- Available records -
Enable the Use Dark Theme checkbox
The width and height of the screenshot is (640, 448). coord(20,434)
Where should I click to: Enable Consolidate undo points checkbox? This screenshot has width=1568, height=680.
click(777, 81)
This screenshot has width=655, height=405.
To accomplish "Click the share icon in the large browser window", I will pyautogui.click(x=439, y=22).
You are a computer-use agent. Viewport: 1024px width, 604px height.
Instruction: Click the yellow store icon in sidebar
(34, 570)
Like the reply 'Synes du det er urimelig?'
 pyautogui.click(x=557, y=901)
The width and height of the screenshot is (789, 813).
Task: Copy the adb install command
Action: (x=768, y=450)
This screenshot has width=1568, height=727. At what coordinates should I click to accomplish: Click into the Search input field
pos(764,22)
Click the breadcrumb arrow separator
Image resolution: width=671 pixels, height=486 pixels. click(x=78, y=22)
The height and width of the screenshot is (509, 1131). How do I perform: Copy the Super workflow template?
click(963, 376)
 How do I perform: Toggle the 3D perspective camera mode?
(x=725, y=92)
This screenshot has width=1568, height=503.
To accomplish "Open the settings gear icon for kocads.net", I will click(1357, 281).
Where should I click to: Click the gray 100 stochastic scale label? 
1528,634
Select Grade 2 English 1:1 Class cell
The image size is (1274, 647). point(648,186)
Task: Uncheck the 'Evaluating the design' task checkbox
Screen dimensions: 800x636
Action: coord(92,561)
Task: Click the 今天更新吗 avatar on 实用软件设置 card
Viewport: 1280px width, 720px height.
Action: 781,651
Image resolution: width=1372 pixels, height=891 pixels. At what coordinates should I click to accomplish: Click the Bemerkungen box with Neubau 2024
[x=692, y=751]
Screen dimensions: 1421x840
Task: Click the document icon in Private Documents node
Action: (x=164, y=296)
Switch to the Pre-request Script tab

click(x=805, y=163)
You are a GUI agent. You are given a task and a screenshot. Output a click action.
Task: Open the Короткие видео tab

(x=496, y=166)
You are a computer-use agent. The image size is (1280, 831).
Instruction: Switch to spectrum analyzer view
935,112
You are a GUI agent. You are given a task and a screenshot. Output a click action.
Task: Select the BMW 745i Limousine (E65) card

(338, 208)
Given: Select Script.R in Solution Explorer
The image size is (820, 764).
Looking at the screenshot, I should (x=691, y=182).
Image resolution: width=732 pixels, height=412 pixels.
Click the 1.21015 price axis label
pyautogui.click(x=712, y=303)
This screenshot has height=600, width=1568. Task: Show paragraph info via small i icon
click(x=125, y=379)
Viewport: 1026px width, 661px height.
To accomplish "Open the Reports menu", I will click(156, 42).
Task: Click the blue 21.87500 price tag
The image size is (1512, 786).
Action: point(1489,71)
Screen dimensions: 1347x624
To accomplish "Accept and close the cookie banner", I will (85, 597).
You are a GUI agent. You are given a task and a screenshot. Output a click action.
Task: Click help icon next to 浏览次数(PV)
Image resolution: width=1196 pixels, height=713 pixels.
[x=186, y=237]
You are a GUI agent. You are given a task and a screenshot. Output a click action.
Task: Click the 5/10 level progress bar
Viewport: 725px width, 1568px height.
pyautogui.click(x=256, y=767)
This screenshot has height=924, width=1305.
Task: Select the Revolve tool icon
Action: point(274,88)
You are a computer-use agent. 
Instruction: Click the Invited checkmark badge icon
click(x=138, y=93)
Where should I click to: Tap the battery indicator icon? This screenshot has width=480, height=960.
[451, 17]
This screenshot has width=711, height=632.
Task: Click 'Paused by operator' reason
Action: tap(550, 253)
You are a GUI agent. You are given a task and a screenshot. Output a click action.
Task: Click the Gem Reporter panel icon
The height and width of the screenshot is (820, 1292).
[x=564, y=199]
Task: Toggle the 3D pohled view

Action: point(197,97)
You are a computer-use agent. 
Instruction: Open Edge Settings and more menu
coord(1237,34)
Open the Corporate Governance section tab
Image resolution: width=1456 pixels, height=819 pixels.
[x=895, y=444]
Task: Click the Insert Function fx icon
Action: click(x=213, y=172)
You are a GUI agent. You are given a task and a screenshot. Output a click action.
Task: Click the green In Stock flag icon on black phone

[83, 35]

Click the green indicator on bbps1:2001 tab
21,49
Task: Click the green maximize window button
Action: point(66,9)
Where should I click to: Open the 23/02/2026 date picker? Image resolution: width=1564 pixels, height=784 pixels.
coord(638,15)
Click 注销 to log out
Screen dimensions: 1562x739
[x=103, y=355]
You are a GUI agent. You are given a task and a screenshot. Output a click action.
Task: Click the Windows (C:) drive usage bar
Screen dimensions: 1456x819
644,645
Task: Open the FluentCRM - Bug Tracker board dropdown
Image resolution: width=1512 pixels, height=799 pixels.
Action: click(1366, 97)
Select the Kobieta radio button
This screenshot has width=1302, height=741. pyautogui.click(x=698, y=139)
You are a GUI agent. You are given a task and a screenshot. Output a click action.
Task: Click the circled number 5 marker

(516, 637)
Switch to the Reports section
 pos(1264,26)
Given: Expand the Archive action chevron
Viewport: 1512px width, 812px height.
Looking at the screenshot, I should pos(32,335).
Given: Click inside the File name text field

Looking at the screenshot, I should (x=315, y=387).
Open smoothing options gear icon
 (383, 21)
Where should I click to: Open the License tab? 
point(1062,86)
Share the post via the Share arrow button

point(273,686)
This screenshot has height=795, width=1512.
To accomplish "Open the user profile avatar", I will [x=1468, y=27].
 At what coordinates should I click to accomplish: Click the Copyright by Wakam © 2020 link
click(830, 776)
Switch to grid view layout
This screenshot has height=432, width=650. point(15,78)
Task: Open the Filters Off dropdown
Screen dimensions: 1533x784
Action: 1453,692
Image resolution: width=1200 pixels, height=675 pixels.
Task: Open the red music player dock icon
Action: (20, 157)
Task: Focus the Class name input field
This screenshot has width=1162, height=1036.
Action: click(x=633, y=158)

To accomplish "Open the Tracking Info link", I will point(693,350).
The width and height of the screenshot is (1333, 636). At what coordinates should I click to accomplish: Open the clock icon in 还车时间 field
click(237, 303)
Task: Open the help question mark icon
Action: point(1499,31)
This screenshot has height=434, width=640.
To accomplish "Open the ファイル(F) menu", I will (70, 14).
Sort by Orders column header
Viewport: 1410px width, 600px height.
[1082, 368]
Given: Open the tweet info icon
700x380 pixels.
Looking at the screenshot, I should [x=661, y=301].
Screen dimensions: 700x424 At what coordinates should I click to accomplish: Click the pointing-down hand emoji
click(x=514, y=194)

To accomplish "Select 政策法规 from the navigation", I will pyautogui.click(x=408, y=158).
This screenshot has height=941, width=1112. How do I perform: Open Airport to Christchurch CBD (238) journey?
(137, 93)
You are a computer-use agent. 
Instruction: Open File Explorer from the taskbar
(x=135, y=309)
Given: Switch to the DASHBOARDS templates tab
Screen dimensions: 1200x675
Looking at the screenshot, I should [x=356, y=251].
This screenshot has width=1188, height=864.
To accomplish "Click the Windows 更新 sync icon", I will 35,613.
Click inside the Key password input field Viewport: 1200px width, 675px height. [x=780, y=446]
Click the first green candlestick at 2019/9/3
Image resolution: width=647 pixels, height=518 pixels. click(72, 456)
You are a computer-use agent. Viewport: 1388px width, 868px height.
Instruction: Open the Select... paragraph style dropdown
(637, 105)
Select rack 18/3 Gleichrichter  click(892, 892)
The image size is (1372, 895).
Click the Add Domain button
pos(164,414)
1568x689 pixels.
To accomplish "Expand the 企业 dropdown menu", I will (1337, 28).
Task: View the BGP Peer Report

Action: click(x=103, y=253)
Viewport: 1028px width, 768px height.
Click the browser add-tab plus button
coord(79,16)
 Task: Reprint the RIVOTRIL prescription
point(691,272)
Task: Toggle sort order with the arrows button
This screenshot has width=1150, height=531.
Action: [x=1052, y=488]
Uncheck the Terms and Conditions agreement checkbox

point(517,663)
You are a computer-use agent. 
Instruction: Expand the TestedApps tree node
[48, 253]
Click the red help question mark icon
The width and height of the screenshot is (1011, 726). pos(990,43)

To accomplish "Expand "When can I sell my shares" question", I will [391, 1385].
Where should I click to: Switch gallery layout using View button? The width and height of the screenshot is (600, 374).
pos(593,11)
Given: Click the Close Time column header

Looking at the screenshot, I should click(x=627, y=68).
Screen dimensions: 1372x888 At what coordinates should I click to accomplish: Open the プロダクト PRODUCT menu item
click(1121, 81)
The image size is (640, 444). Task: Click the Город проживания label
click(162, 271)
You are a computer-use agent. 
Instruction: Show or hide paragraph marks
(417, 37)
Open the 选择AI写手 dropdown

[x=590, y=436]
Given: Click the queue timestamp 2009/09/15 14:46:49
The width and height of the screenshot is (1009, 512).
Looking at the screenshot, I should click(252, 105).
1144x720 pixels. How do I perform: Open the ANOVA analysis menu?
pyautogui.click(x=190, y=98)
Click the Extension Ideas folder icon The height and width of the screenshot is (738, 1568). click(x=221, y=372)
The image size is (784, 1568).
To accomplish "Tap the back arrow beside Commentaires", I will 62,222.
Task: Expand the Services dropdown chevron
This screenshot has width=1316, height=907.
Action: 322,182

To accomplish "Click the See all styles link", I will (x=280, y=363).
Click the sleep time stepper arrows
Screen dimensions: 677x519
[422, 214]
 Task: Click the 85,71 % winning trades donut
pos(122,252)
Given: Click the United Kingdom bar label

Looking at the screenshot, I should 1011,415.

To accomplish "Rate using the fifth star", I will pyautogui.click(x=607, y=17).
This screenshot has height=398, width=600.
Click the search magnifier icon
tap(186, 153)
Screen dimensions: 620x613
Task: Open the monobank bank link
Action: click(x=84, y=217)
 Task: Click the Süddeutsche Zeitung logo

- Requirements -
In the records, begin at the line that has "Given: Select Script.R in Solution Explorer" and stop after the line that has "pyautogui.click(x=712, y=303)". Write out those lines again, replacing "Solution Explorer" with "Project Explorer" and leaving everything else unchanged.

- Final answer -
Given: Select Script.R in Project Explorer
The image size is (820, 764).
Looking at the screenshot, I should (x=691, y=182).
Image resolution: width=732 pixels, height=412 pixels.
Click the 1.21015 price axis label
pyautogui.click(x=712, y=303)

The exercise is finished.